[What you will do]
• a. Rewrite the passage on Victorian scientific naturalism, starting at "In Chapter One" and ending at "early nineteenth century.", with "brief bios" replaced by "short biographies".
• b. Carry the passage on Victorian scientific naturalism forward from its final sentence.

Despite precedents in France, scientific naturalism in the modern sense was a peculiarly Victorian creation, and we need to understand the particulars of religion and science that made it possible. … [p.6]The established Church of England dominated intellectual and educational life in many ways, both propagating theistic science and providing the impetus for the development of naturalistic science. Despite Anglican power, this was an age of increasing religious diversity, which provided important resources for the growth of naturalistic science. The scientific naturalists sought not only to battle established religion, but also to set up their worldview as an alternative framework for a full intellectual and cultural life. Huxley wanted not only a new science, but a new church.

In Chapter One – Religious Lives, the author gives brief bios of Maxwell and Huxley: Maxwell was born into an aristocratic Scottish family, had an avid interest in how things worked, studied in Cambridge, had an intense conversion experience, was comfortable with established and dissenting (e.g., Baptist) churches, and died suddenly in 1879. Huxley had to make his own way in the world, was mostly self-taught, supported himself (and his family) mostly by writing, was well-versed in the Bible, and was a life-long opponent of established churches and their influence. Some excerpts:

p.14 – Natural theology was overwhelmingly the standard context for the practice of science in the early nineteenth century.

[Information shown]
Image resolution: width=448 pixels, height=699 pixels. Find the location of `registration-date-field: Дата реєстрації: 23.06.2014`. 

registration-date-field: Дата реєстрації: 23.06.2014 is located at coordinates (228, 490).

[Results of the exercise]
• a.
In Chapter One – Religious Lives, the author gives short biographies of Maxwell and Huxley: Maxwell was born into an aristocratic Scottish family, had an avid interest in how things worked, studied in Cambridge, had an intense conversion experience, was comfortable with established and dissenting (e.g., Baptist) churches, and died suddenly in 1879. Huxley had to make his own way in the world, was mostly self-taught, supported himself (and his family) mostly by writing, was well-versed in the Bible, and was a life-long opponent of established churches and their influence. Some excerpts:

p.14 – Natural theology was overwhelmingly the standard context for the practice of science in the early nineteenth century.

• b.
p. 24 – Huxley and friends began an assault against the Anglican Church’s control that would last decades. They wanted to ensure, however, that their attacks were not misconstrued. They emphasized that they were not against religion, they were against theology. Most of the scientific naturalists had religious upbringings and maintained their Christian values of sincerity, honesty, moral earnestness, and respect for the Bible.

p.25 – [Huxley’s] critique of the old aristocracy with a new meritocracy was exactly what those young men of science hoped for.

This sense of religion as apart from theology was usually characterized in a Romantic fashion, emphasizing emotion and feeling instead of reason.

p.26 – Real religion, based on emotion, could remain untouched by science.

The naturalists made the case that this kind of religion was not their invention, but was rather the true religion that had been disguised by centuries of clergy. … In particular, religion’s purity was opposed to the corruption of the Anglican Church. They saw their attacks as part of a “New Reformation” intended to restore that pure Christianity.

p.28 – Darwin gently probed Huxley’s views on species change, only to be rebuffed by Huxley’s strong feelings about the fixity of species. But when the Origin appeared, Huxley swore his loyalty despite his reservations about the truth of natural selection. What he was fascinated by was not so much the content of the book as its purely naturalistic approach to the living world. As Ruth Barton has argued, “Huxley’s defence of Darwin was less a defence of Darwin than the kind of theory he propounded.”

p. 29 – The debates over Darwin became set in the public imagination as an epic battle between science and theology.

p.30 – It may be too strong to say that the scientific naturalists engaged in a conspiracy to take over science — but it is close.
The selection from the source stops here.